- **Requirement**:
Revise the entries below by swapping "Find the location of a particular element" for "Point out where one element sits" and leave every other word untouched.

══ Data lines ══

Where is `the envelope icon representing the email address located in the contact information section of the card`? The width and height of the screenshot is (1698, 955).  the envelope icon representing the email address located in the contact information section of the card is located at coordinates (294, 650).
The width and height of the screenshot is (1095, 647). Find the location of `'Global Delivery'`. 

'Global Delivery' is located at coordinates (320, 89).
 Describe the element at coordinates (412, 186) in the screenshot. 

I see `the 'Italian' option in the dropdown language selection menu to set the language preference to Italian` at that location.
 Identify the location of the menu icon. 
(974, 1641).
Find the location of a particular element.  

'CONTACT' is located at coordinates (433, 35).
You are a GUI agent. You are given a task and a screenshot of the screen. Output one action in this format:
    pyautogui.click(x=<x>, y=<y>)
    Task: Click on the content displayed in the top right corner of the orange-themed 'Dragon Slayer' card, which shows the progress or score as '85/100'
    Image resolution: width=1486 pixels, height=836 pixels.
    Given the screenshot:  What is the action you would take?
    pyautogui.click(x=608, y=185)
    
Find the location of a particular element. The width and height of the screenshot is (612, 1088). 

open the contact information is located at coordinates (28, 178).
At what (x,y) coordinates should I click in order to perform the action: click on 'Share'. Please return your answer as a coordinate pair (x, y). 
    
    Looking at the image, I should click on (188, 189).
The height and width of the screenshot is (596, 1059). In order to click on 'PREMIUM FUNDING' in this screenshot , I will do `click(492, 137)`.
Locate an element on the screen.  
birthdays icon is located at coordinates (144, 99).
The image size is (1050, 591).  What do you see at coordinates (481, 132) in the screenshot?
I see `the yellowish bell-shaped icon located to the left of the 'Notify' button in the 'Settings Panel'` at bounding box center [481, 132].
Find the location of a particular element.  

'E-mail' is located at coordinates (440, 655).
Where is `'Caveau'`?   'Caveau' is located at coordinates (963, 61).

═══

- **Result**:
Where is `the envelope icon representing the email address located in the contact information section of the card`? The width and height of the screenshot is (1698, 955).  the envelope icon representing the email address located in the contact information section of the card is located at coordinates (294, 650).
The width and height of the screenshot is (1095, 647). Find the location of `'Global Delivery'`. 

'Global Delivery' is located at coordinates (320, 89).
 Describe the element at coordinates (412, 186) in the screenshot. 

I see `the 'Italian' option in the dropdown language selection menu to set the language preference to Italian` at that location.
 Identify the location of the menu icon. 
(974, 1641).
Point out where one element sits.  

'CONTACT' is located at coordinates (433, 35).
You are a GUI agent. You are given a task and a screenshot of the screen. Output one action in this format:
    pyautogui.click(x=<x>, y=<y>)
    Task: Click on the content displayed in the top right corner of the orange-themed 'Dragon Slayer' card, which shows the progress or score as '85/100'
    Image resolution: width=1486 pixels, height=836 pixels.
    Given the screenshot:  What is the action you would take?
    pyautogui.click(x=608, y=185)
    
Point out where one element sits. The width and height of the screenshot is (612, 1088). 

open the contact information is located at coordinates (28, 178).
At what (x,y) coordinates should I click in order to perform the action: click on 'Share'. Please return your answer as a coordinate pair (x, y). 
    
    Looking at the image, I should click on (188, 189).
The height and width of the screenshot is (596, 1059). In order to click on 'PREMIUM FUNDING' in this screenshot , I will do `click(492, 137)`.
Locate an element on the screen.  
birthdays icon is located at coordinates (144, 99).
The image size is (1050, 591).  What do you see at coordinates (481, 132) in the screenshot?
I see `the yellowish bell-shaped icon located to the left of the 'Notify' button in the 'Settings Panel'` at bounding box center [481, 132].
Point out where one element sits.  

'E-mail' is located at coordinates (440, 655).
Where is `'Caveau'`?   'Caveau' is located at coordinates (963, 61).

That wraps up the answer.